[英]How to find all matches using python regular expression finditer
I am trying to find a pattern. 我正在尝试找到一种模式。 I have written the below code:
我写了下面的代码:
string = '000,001,100,001'
pattern = '(.*)00(.*),(.*)00(.*)'
for m in re.finditer(pattern, string):
print(m.groups())
The code above returns ('000,001,1', '', '', '1') where as it misses the match with groups ('', '0', '', '1,100,001') 上面的代码返回('000,001,1','',``,'1'),因为它错过了与组('','0','','1,100,001')的匹配
I am trying to workout if the characters before and after the '00' on consecutive lines are the same. 我正在尝试锻炼连续行上“ 00”之前和之后的字符是否相同。 The code i wrote matches '000,001,1 00 , 00 1'.
我的代码写的匹配'000,001,1 00,00 1'。 How to match ' 00 0, 00 1,100,001'.
如何匹配'00 0,00 1100001'。
How the obtain match groups for the later? 以后如何获取匹配组?
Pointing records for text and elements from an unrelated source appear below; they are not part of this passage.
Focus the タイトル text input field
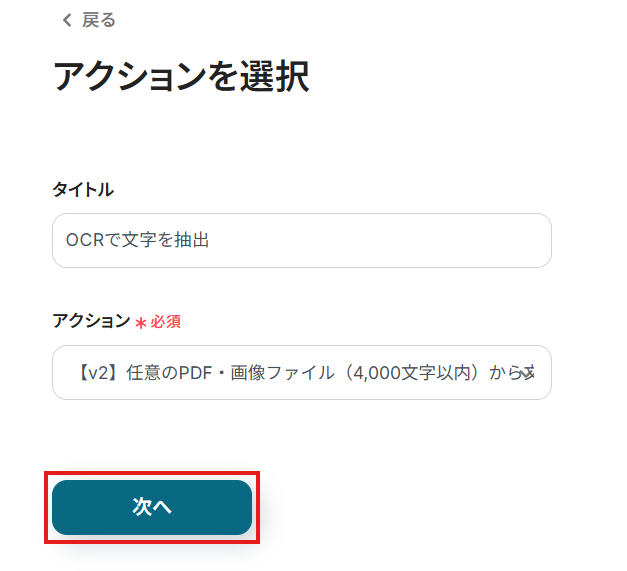Viewport: 627px width, 571px height. 301,240
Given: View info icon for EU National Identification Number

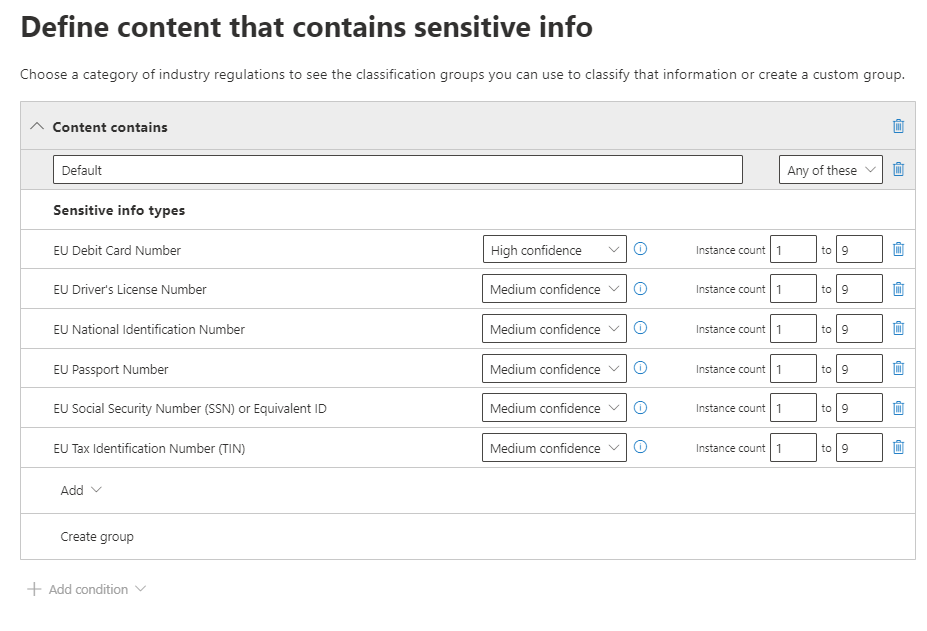Looking at the screenshot, I should pos(641,328).
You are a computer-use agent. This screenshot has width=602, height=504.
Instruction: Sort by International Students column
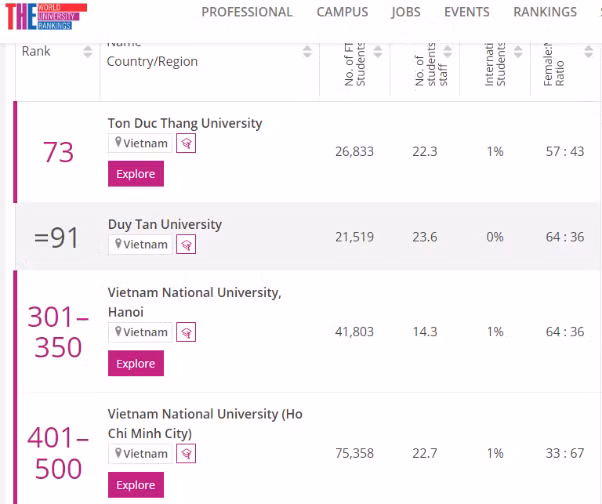pos(517,53)
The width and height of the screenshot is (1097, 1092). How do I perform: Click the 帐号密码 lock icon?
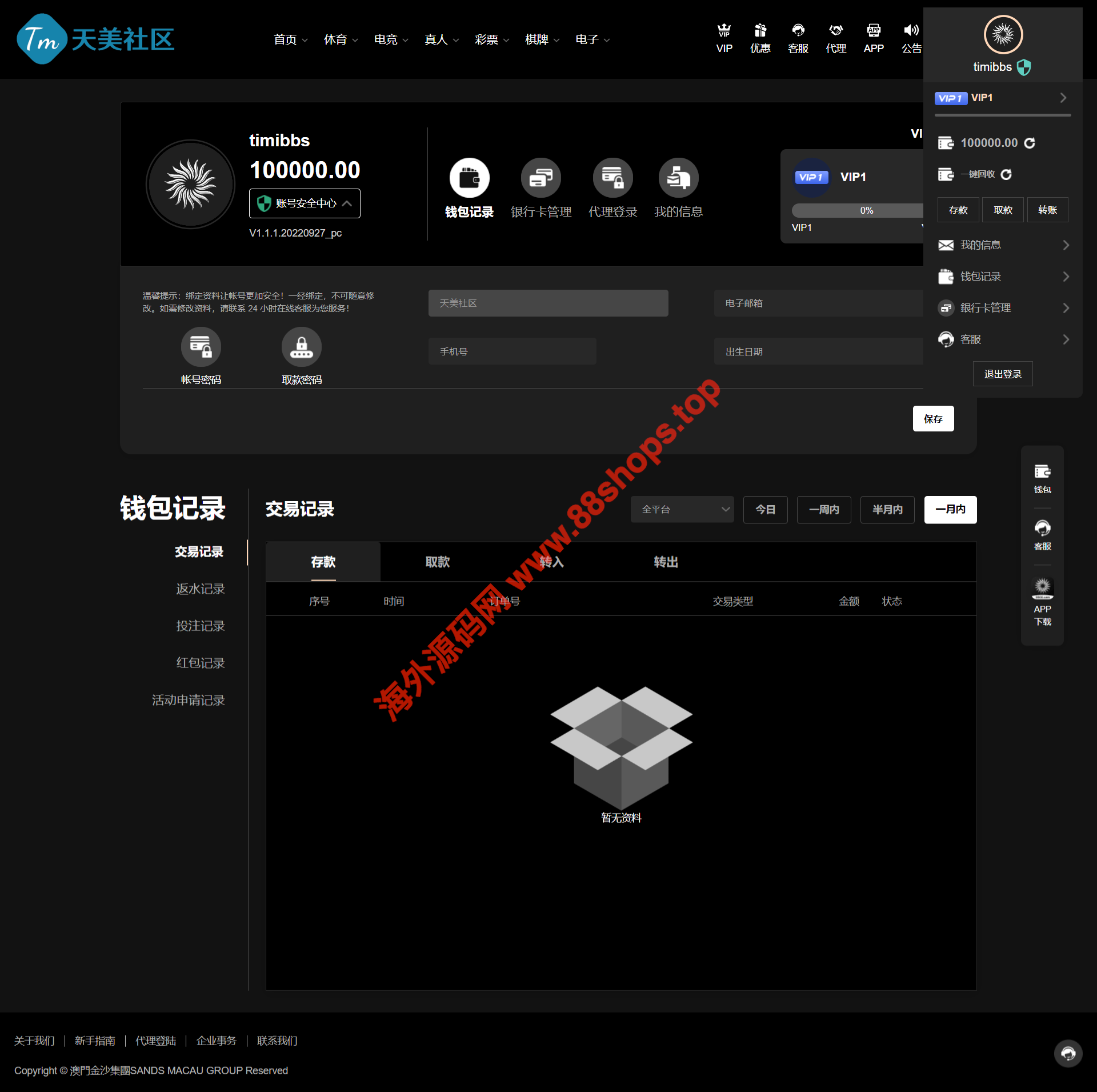(201, 347)
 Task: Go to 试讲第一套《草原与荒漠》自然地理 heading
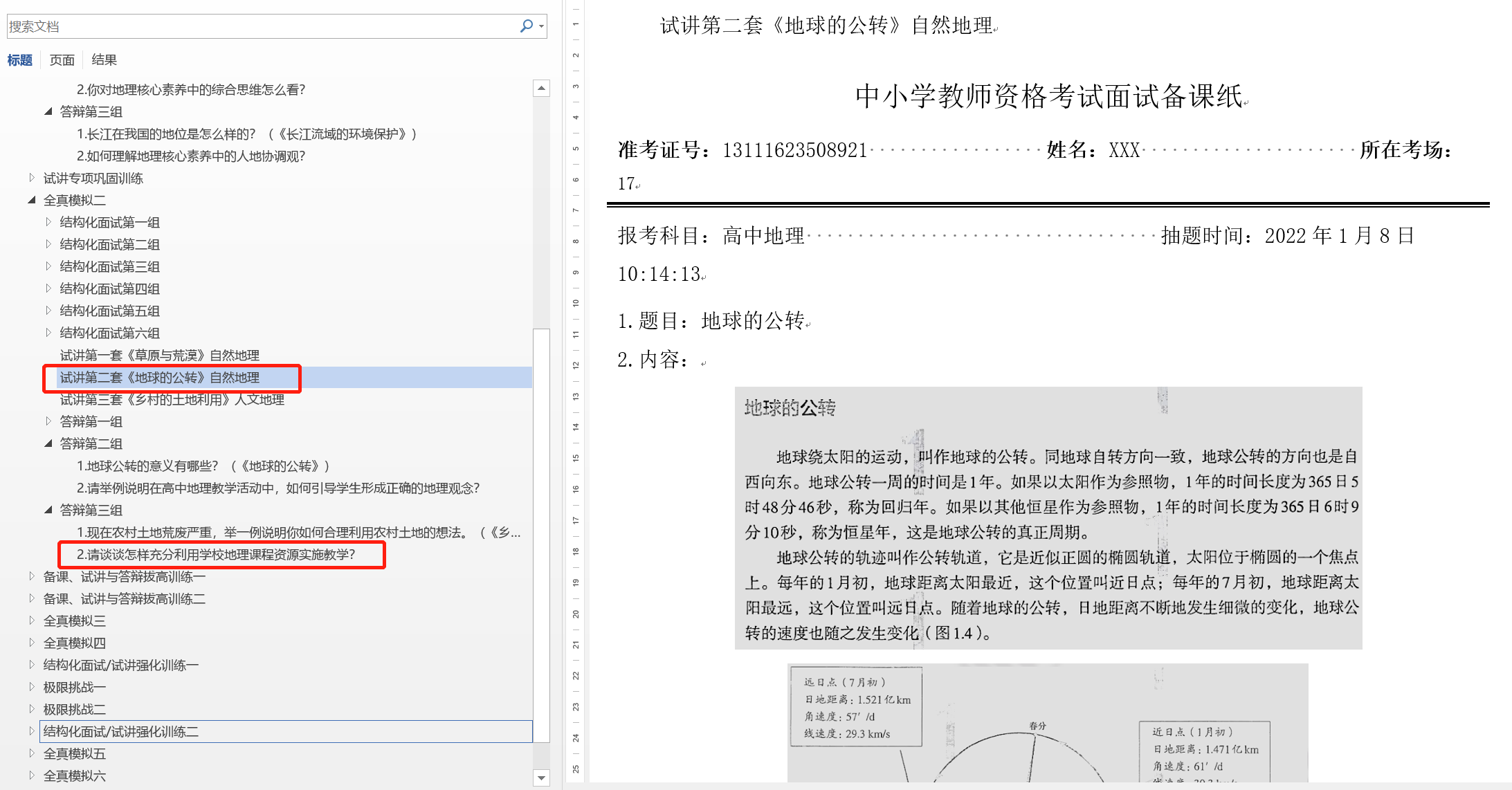pyautogui.click(x=159, y=355)
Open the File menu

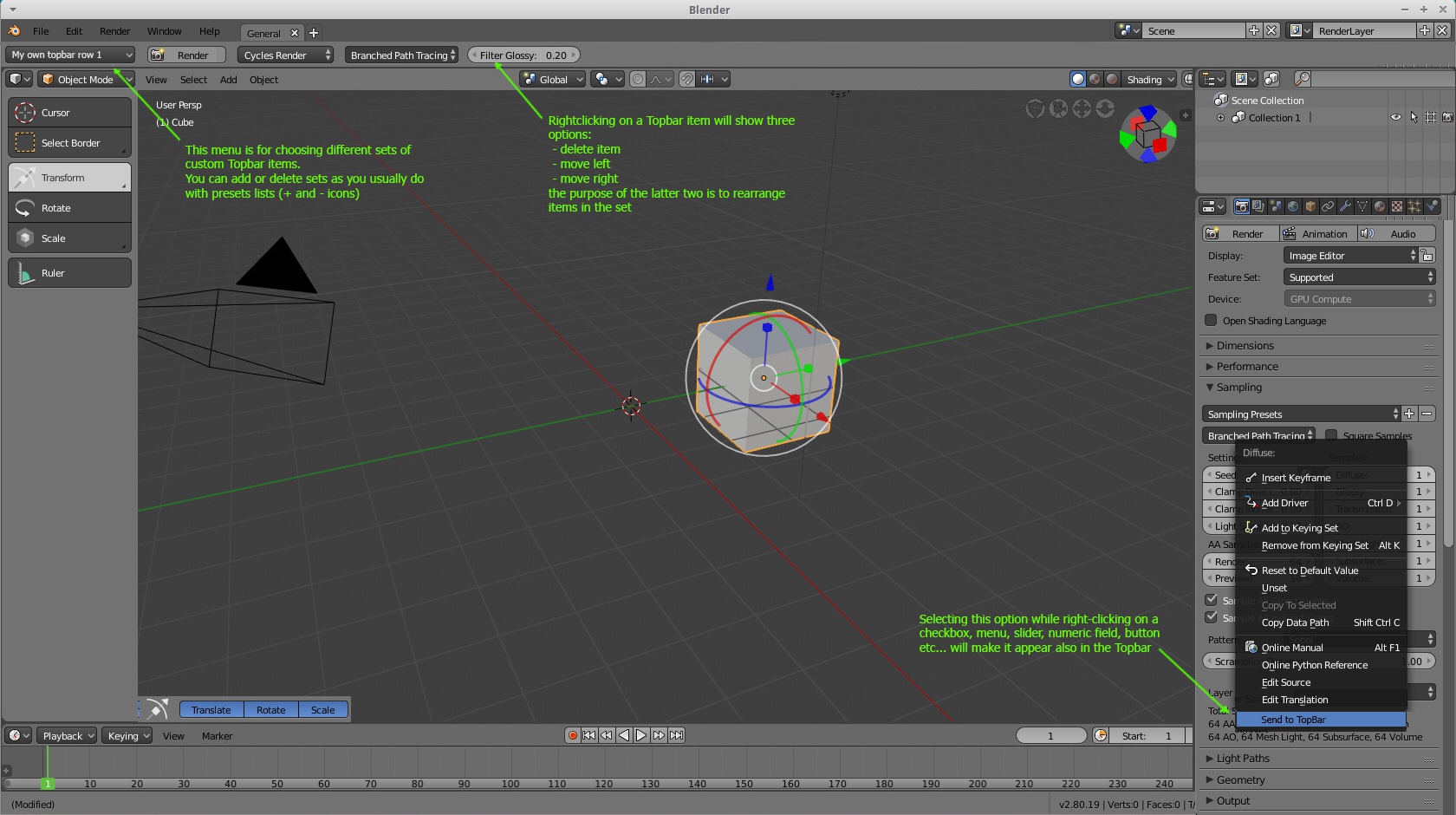40,30
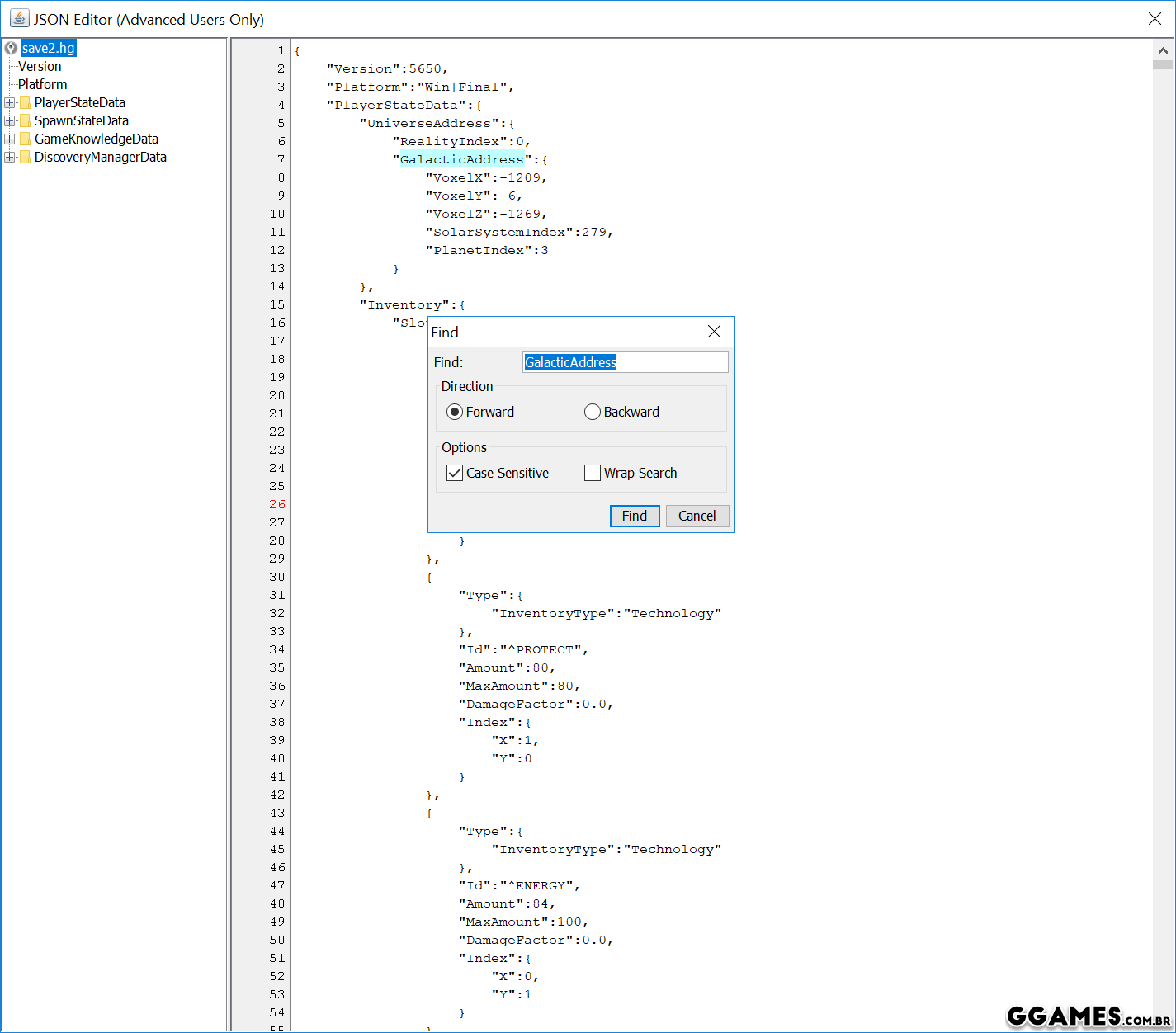Click the GameKnowledgeData folder icon
This screenshot has width=1176, height=1033.
(25, 139)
Comments : for the string '2295051,2238451,2235301,1950522,2238451,3530333'
注释 :字符串'2295051,2238451,2235301,1950522,2238451,3530333'
... You see that the groups have the same number of digits before the occur which is 2 digits and after they occur which is 1 digit...您会看到组在发生之前为2位数字,而在发生之后为1位数字
string = '2295051,2238451,2235301,1950522,2238451,3530333'
_Step 1_
pattern = '(\d+)'
Output: ('2295051',) ('2238451',) ('2235301',) ('1950522',) ('2238451',) ('3530333',)
_Step 2_
pattern = '((\d\d)\d+)'
Output: ('2295051', '22') ('2238451', '22') ('2235301', '22')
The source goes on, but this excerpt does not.